The vote in northwest Makerfield, in what has been a traditionally safe Labour seat, was called when the incumbent Josh Simons stepped down suddenly, gifting Burnham a potential pathway back to parliament.
Burnham, whose roots run deep in the area, has admitted the Makerfield by-election will be “tight” however, saying he is “making no assumptions” about winning.
If he does emerge victorious against a robust challenge from hard-right party Reform UK, then he has said he will join any leadership bid to oust Starmer — although stopped short of saying he would trigger a challenge himself.
Seen as representing the party’s “soft left”, Burnham became an MP in 2001.

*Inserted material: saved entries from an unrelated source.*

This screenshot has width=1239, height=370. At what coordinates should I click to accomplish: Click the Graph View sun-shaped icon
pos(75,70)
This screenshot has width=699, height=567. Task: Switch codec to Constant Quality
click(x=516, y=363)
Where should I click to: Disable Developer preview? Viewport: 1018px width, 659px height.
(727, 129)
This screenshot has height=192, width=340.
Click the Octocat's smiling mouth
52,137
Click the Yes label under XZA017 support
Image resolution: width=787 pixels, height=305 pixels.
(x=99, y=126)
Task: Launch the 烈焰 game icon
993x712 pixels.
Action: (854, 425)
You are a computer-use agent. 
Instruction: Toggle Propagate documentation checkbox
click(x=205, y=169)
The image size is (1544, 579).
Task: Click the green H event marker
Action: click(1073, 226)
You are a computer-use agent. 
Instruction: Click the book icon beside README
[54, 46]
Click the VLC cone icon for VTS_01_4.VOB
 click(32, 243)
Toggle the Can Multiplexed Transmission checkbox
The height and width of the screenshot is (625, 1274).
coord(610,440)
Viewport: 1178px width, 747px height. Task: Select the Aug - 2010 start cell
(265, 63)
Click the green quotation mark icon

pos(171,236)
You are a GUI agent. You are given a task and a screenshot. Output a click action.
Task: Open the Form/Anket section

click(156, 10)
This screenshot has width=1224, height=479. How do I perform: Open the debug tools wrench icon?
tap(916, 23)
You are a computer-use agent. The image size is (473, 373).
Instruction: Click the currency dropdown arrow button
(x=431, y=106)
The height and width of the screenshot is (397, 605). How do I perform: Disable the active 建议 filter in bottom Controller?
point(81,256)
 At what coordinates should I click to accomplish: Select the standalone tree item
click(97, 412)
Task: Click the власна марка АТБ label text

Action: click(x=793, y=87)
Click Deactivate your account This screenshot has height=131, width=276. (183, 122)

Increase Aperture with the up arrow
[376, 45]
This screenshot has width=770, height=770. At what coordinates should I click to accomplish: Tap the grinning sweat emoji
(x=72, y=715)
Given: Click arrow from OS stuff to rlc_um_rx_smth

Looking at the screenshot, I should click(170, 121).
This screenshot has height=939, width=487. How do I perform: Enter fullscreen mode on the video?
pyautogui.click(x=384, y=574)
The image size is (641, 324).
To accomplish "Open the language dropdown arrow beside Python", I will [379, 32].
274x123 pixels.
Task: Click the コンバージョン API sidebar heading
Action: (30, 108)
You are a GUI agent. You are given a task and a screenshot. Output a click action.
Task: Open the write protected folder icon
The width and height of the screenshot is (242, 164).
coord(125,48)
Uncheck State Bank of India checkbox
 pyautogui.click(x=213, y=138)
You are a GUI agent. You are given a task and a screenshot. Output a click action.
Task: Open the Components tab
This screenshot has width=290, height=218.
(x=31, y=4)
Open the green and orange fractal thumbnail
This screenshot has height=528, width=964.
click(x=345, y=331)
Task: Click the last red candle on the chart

As an MP he held senior cabinet posts under prime ministers Tony Blair and Gordon Brown.
But he has already lost two previous bids to be Labour leader to Ed Miliband and Jeremy Corbyn.
He left parliament to run in the 2017 mayoral race in Greater Manchester in northwest England, where three successive election victories have earned him the nickname “King of the North”.
Andrew Murray Burnham was born in 1970 into a working-class family in Aintree, near Liverpool, and grew up in the village of Culcheth, not far from Ashton-in-Makerfield.
Now 56, the loyal Everton Football Club fan enjoyed the “Madchester” music scene of the 1990s.
“I was into it in every respect — the bucket hat, the flares, and the gear,” he told the Daily Telegraph in 2023.
He joined the Labour Party as a young teenager before studying English at the University of Cambridge, where he said he often struggled with “imposter syndrome” due to his working-class background.
He has openly opposed Starmer over welfare cuts and warned of a “climate of fear” in the party.
And in a sign of Labour’s internal divisions, in January the party’s ruling executive committee blocked Burnham from standing in a separate by-election, which was eventually won by a Green candidate.
Burnham, who has a Dutch-born wife and three children, told the Huffington Post he is “Catholic by upbringing” but “not particularly religious now”.
His most recent Manchester mayor re‑election, in May 2024, saw him resoundingly returned to helm the city‑region of some 2.8 million people, after winning nearly two-thirds of the vote.
He has pushed an agenda centred on public transport, housing and public health during his nine years in charge.
In 2009, as then culture and sport minister under prime minister Gordon Brown he was met by a wave of raw grief and anger at a ceremony in Liverpool on the 20th anniversary of the Hillsborough football tragedy.
It prompted him to push for a fresh inquiry into the deaths of 97 people in the devastating Sheffield stadium crush.
But he leapt to national prominence during the Covid pandemic, clashing publicly as Manchester mayor with then‑prime minister Boris Johnson over lockdown funding for northern England.
The standoff cemented his reputation as an outspoken defender of regional autonomy.
He even has a worker bee tattooed on his arm, the long-standing symbol of Manchester.
He also wrangled with Starmer last year, calling on the UK leader to put forward a more leftist vision for Labour.
It is something he has termed “Manchesterism” as a response to “the high-inequality, low-growth trap” that he says dominated in the 1980s.
“It is about creating a new politics to plot our way out of that and develop a new economy,” he wrote in The Guardian in January.
He told BBC radio in May: “I think we need to bring what we’ve done in Greater Manchester to the national level”.
The latest polls give Burnham between a five to 10% lead over Reform’s debutant candidate plumber Robert Kenyon.
Burnham has insisted he wants to represent the people of Makerfield, where he is known as just Andy, but he is dogged by accusations that his real goal is the keys to Downing Street.
In his election manifesto in 2024, Burnham said: “Greater Manchester is a very different place today to the one I left in 1991 because I couldn’t find a decent job.
“30 years on, things couldn’t be more different. Our city-region is on the up… We are leading the way in so many ways. And yet we still struggle with that legacy of inequality.”